**Task directions**
Please reproduce every line of the material below word for word, omitting the pictures.
* * * * * * *
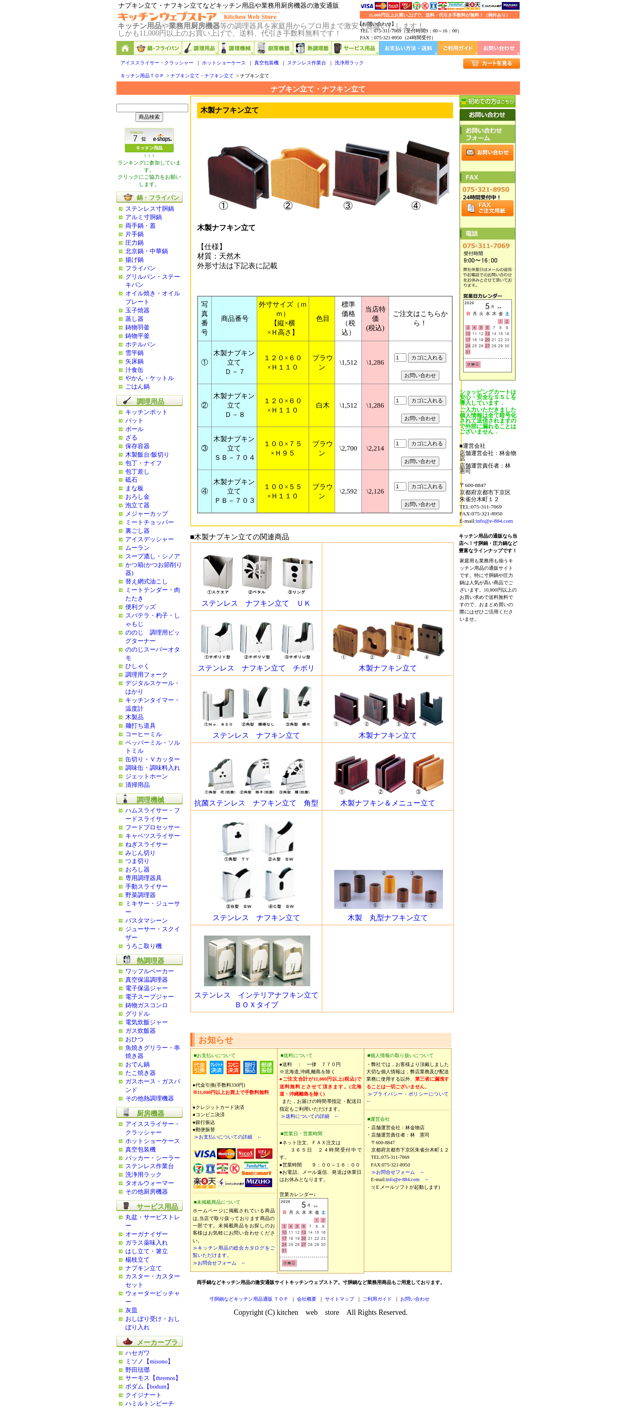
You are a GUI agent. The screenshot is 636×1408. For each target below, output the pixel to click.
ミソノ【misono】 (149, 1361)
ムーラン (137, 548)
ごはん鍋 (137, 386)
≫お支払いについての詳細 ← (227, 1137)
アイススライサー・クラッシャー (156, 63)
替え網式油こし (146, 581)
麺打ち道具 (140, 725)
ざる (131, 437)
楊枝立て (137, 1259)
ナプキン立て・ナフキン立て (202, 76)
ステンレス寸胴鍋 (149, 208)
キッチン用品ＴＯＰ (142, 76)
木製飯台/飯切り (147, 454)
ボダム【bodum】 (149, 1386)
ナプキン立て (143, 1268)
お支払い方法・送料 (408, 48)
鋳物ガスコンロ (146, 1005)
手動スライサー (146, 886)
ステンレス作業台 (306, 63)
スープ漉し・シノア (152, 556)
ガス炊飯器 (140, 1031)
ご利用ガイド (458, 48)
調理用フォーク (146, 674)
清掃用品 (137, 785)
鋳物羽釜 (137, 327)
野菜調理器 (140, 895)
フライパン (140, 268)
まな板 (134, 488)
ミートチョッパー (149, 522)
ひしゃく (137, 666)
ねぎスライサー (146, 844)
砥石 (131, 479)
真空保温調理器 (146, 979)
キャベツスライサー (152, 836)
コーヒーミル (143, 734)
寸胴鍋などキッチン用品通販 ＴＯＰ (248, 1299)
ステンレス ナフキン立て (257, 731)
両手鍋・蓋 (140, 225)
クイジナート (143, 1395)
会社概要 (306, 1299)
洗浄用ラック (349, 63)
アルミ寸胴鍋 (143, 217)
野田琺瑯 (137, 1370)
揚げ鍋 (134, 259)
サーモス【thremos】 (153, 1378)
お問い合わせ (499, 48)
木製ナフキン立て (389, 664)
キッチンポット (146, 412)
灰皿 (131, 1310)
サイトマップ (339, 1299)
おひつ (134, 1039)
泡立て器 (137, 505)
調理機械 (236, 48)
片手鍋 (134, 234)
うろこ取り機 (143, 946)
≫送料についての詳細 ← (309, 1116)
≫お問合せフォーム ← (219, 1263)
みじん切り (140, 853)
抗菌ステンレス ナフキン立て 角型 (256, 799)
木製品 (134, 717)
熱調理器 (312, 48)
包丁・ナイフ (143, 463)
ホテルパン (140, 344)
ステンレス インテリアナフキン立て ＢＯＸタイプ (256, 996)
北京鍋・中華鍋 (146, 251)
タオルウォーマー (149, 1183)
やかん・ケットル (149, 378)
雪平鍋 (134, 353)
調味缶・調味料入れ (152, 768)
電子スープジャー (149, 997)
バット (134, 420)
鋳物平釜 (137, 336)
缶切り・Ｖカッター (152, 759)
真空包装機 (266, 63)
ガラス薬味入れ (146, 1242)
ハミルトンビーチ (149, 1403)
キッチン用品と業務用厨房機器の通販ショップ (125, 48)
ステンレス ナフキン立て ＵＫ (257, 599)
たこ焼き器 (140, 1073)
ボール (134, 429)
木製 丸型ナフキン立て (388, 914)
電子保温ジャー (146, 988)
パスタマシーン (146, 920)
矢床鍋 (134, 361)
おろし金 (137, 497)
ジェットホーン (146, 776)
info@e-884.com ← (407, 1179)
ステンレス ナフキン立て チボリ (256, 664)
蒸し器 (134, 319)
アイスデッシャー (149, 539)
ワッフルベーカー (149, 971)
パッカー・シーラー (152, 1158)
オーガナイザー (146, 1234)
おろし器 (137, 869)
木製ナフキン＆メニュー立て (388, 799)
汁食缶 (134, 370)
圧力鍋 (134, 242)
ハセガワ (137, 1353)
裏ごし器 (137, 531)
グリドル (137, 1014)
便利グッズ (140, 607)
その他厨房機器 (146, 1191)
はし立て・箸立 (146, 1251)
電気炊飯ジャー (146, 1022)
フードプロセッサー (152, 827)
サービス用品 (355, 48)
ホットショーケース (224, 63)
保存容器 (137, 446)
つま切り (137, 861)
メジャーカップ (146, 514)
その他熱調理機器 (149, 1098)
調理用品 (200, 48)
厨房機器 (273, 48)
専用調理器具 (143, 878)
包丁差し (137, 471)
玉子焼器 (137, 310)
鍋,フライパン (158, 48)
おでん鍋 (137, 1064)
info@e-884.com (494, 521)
* * * * * * *
**Finished answer**
You are a GUI agent. The screenshot is 636×1408. For each target below, output the pixel to click.
ミソノ【misono】 (149, 1361)
ムーラン (137, 548)
ごはん鍋 (137, 386)
≫お支払いについての詳細 ← (227, 1137)
アイススライサー・クラッシャー (156, 63)
替え網式油こし (146, 581)
麺打ち道具 (140, 725)
ざる (131, 437)
楊枝立て (137, 1259)
ナプキン立て・ナフキン立て (202, 76)
ステンレス寸胴鍋 (149, 208)
キッチン用品ＴＯＰ (142, 76)
木製飯台/飯切り (147, 454)
ボダム【bodum】 (149, 1386)
ナプキン立て (143, 1268)
お支払い方法・送料 (408, 48)
鋳物ガスコンロ (146, 1005)
手動スライサー (146, 886)
ステンレス作業台 (306, 63)
スープ漉し・シノア (152, 556)
ガス炊飯器 (140, 1031)
ご利用ガイド (458, 48)
調理用フォーク (146, 674)
清掃用品 (137, 785)
鋳物羽釜 (137, 327)
野菜調理器 (140, 895)
フライパン (140, 268)
まな板 (134, 488)
ミートチョッパー (149, 522)
ひしゃく (137, 666)
ねぎスライサー (146, 844)
砥石 (131, 479)
真空保温調理器 (146, 979)
キャベツスライサー (152, 836)
コーヒーミル (143, 734)
寸胴鍋などキッチン用品通販 ＴＯＰ (248, 1299)
ステンレス ナフキン立て (257, 731)
両手鍋・蓋 (140, 225)
クイジナート (143, 1395)
会社概要 (306, 1299)
洗浄用ラック (349, 63)
アルミ寸胴鍋 (143, 217)
野田琺瑯 (137, 1370)
揚げ鍋 (134, 259)
サーモス【thremos】 (153, 1378)
お問い合わせ (499, 48)
木製ナフキン立て (389, 664)
キッチンポット (146, 412)
灰皿 (131, 1310)
サイトマップ (339, 1299)
おひつ (134, 1039)
泡立て器 (137, 505)
調理機械 (236, 48)
片手鍋 (134, 234)
うろこ取り機 (143, 946)
≫送料についての詳細 ← (309, 1116)
≫お問合せフォーム ← (219, 1263)
みじん切り (140, 853)
抗菌ステンレス ナフキン立て 角型 (256, 799)
木製品 (134, 717)
熱調理器 (312, 48)
包丁・ナイフ (143, 463)
ホテルパン (140, 344)
ステンレス インテリアナフキン立て ＢＯＸタイプ (256, 996)
北京鍋・中華鍋 (146, 251)
タオルウォーマー (149, 1183)
やかん・ケットル (149, 378)
雪平鍋 (134, 353)
調味缶・調味料入れ (152, 768)
電子スープジャー (149, 997)
バット (134, 420)
鋳物平釜 (137, 336)
缶切り・Ｖカッター (152, 759)
真空包装機 (266, 63)
ガラス薬味入れ (146, 1242)
ハミルトンビーチ (149, 1403)
キッチン用品と業務用厨房機器の通販ショップ (125, 48)
ステンレス ナフキン立て ＵＫ (257, 599)
たこ焼き器 (140, 1073)
ボール (134, 429)
木製 丸型ナフキン立て (388, 914)
電子保温ジャー (146, 988)
パスタマシーン (146, 920)
矢床鍋 (134, 361)
おろし金 (137, 497)
ジェットホーン (146, 776)
info@e-884.com ← (407, 1179)
ステンレス ナフキン立て チボリ (256, 664)
蒸し器 (134, 319)
アイスデッシャー (149, 539)
ワッフルベーカー (149, 971)
パッカー・シーラー (152, 1158)
オーガナイザー (146, 1234)
おろし器 (137, 869)
木製ナフキン＆メニュー立て (388, 799)
汁食缶 (134, 370)
圧力鍋 (134, 242)
ハセガワ (137, 1353)
裏ごし器 (137, 531)
グリドル (137, 1014)
便利グッズ (140, 607)
その他厨房機器 (146, 1191)
はし立て・箸立 (146, 1251)
電気炊飯ジャー (146, 1022)
フードプロセッサー (152, 827)
サービス用品 (355, 48)
ホットショーケース (224, 63)
保存容器 (137, 446)
つま切り (137, 861)
メジャーカップ (146, 514)
その他熱調理機器 (149, 1098)
調理用品 (200, 48)
厨房機器 (273, 48)
専用調理器具 (143, 878)
包丁差し (137, 471)
玉子焼器 (137, 310)
鍋,フライパン (158, 48)
おでん鍋 (137, 1064)
info@e-884.com (494, 521)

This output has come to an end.